Вот и Лиса Патрикеевна почуяла любимую пищу. Но сегодня она заспалась, дед ее опередил. А завтра? А послезавтра?
Декабрь принес долгие черные ночи; они наступали внезапно, словно кто-то закрывал тяжелые ворота и приоткрывал их утром, при бледном угрюмом рассвете. Снегом завеяло дороги, наш двор; темень колола глаза; лес, небо, земля — все терялось в черноте. В такую пору, набродив пустых следов, исцарапав лицо о мерзлые ветки, чувствуешь себя затерянной снежинкой в поле.
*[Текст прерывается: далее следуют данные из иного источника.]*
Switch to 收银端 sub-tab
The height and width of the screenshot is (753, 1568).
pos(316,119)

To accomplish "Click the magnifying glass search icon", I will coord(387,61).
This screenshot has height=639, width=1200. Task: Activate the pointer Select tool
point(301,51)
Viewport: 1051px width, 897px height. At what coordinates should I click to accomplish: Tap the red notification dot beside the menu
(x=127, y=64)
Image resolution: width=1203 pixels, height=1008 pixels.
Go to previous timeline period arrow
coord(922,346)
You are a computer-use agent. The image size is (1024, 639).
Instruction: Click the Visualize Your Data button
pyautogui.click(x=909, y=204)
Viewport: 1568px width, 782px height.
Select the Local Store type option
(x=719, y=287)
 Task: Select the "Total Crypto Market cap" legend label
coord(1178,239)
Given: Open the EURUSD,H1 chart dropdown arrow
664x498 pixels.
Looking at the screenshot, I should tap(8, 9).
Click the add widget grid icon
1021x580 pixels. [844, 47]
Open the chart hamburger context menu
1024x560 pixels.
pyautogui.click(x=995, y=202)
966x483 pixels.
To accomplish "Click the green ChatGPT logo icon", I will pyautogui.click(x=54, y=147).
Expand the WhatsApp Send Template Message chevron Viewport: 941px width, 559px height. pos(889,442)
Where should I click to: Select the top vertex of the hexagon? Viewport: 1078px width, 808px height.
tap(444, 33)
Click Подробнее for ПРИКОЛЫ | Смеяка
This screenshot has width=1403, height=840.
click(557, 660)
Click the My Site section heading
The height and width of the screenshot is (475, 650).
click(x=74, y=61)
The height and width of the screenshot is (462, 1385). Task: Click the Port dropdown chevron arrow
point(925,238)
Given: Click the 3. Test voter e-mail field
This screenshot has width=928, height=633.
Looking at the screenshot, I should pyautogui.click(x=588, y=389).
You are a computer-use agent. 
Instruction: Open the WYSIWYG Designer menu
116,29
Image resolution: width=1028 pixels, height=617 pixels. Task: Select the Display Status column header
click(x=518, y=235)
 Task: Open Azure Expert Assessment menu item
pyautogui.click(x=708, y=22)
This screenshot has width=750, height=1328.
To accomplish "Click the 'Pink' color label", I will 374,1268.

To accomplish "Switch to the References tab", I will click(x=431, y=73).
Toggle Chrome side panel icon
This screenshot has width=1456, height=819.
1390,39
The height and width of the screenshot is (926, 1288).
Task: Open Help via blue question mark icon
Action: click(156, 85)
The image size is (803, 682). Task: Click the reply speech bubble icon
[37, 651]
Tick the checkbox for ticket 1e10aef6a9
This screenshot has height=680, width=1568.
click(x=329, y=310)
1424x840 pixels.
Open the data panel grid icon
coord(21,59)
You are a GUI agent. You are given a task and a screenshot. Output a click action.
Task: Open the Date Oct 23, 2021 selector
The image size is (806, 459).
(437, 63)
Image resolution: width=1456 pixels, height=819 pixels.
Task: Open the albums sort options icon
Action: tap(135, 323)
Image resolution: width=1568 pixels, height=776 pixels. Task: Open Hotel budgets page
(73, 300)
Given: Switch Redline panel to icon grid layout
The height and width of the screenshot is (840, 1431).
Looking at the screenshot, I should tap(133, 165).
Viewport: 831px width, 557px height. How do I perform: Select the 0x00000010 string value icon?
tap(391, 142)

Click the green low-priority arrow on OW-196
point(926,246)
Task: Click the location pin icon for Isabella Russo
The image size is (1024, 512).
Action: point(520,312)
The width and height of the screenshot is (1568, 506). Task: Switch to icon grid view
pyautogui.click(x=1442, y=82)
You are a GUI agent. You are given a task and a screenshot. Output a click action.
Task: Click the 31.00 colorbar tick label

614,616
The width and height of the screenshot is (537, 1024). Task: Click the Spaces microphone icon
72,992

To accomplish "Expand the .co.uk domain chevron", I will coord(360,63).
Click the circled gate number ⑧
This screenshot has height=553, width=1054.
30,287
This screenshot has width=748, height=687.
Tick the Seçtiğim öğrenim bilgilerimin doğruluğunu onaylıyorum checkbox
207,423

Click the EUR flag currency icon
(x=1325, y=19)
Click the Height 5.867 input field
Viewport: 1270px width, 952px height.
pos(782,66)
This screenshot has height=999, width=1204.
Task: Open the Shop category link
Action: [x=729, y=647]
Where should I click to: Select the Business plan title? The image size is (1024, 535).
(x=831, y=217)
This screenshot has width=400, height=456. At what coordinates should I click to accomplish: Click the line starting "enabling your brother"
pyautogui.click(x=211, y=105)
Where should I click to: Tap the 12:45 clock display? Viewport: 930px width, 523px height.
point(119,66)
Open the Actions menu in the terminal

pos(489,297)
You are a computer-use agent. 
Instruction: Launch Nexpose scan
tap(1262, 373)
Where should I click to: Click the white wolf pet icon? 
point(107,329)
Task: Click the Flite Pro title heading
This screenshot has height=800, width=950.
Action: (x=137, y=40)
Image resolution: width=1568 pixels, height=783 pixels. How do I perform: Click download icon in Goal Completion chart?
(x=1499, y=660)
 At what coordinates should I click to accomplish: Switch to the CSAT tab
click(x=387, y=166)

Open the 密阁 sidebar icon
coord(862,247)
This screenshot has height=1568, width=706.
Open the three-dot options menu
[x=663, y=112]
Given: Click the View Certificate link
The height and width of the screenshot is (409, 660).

Вначале дед уходил с рассветом, а потом все раньше и раньше.
Чтобы оправдать столь ранние прогулки, он много говорил о бдительности и обязанностях лесника. Но неизменно возвращался теперь с пустыми карманами.
Как-то в обед, похлебывая постный суп, я сказал ему будто невзначай:
— Как бы, дед, тетеревятины поесть? Тебе просто. Ты ее глазом — и в карман!
Дед подозрительно глянул на меня и, словно не расслышав, стал жаловаться на врачей, не могущих выписать ему подходящих очков.
Но мне было ясно. Глаза у Лисы Патрикеевны были зорче дедовых. И нюх острее, и ноги легче, и нрав у нее был особый. Одно слово — лиса.
Лунки у дома
День искристый. Мартовское солнце подъело снег, и оттого на чистом поле легкая рябь, как на воде от ветерка. Но рябь неподвижна, неподвижен и лес — ни звука, ни шороха, лишь искры слепят глаза и стволы сосен, обращенные на юг, сочатся водой. Тонкие карандаши осинок зеленые, точно свежевыкрашенные, не притрагивайся к ним — испачкаешься.
Лыжи скользят отлично — сами идут. Поднимаясь на косогор, я гляжу в небо. Хорошо бы так идти с легкой поклажей, с веселым сердцем, идти, не возвращаясь назад. А как спать ночью? Наверняка замерзнешь на холоде. Для того люди и строят дома, чтобы уберечь себя от непогоды.
У меня тоже есть дом — лесной кордон. По вечерам в нем трещат дрова в печке, шипят кастрюли, буря стучится в стены, в окна, но дом стоит крепко. В нем тепло и уютно.
По-иному устроились на ночлег лоси. На прогалине в чистом снегу глубокие лунки. Солнце заглядывает в них, освещая продолговатые катышки, рыжие ворсинки шерсти, застывшие капли крови.
Это лосиный дом. Вечером лось пришел сюда. За долгий день он устал от ходьбы по глыбам. Он поглодал кору на осине, послушал лесные шорохи и улегся на мягкий снег.
Ночь спокойна. В небе светят зеленые звезды. Но если налетит пурга, лосю она не страшна. Нет-нет, да и поднимет лось голову, прислушивается к ветру: не крадется ли враг — и снова засыпает.
Проснется на рассвете. «Хороша постель», но такая постель была вчера и позавчера. Лось поднимается — пора и завтракать. Он ломает тонкую ветку осины в знак того, что он здесь был и ему понравилось, и уходит.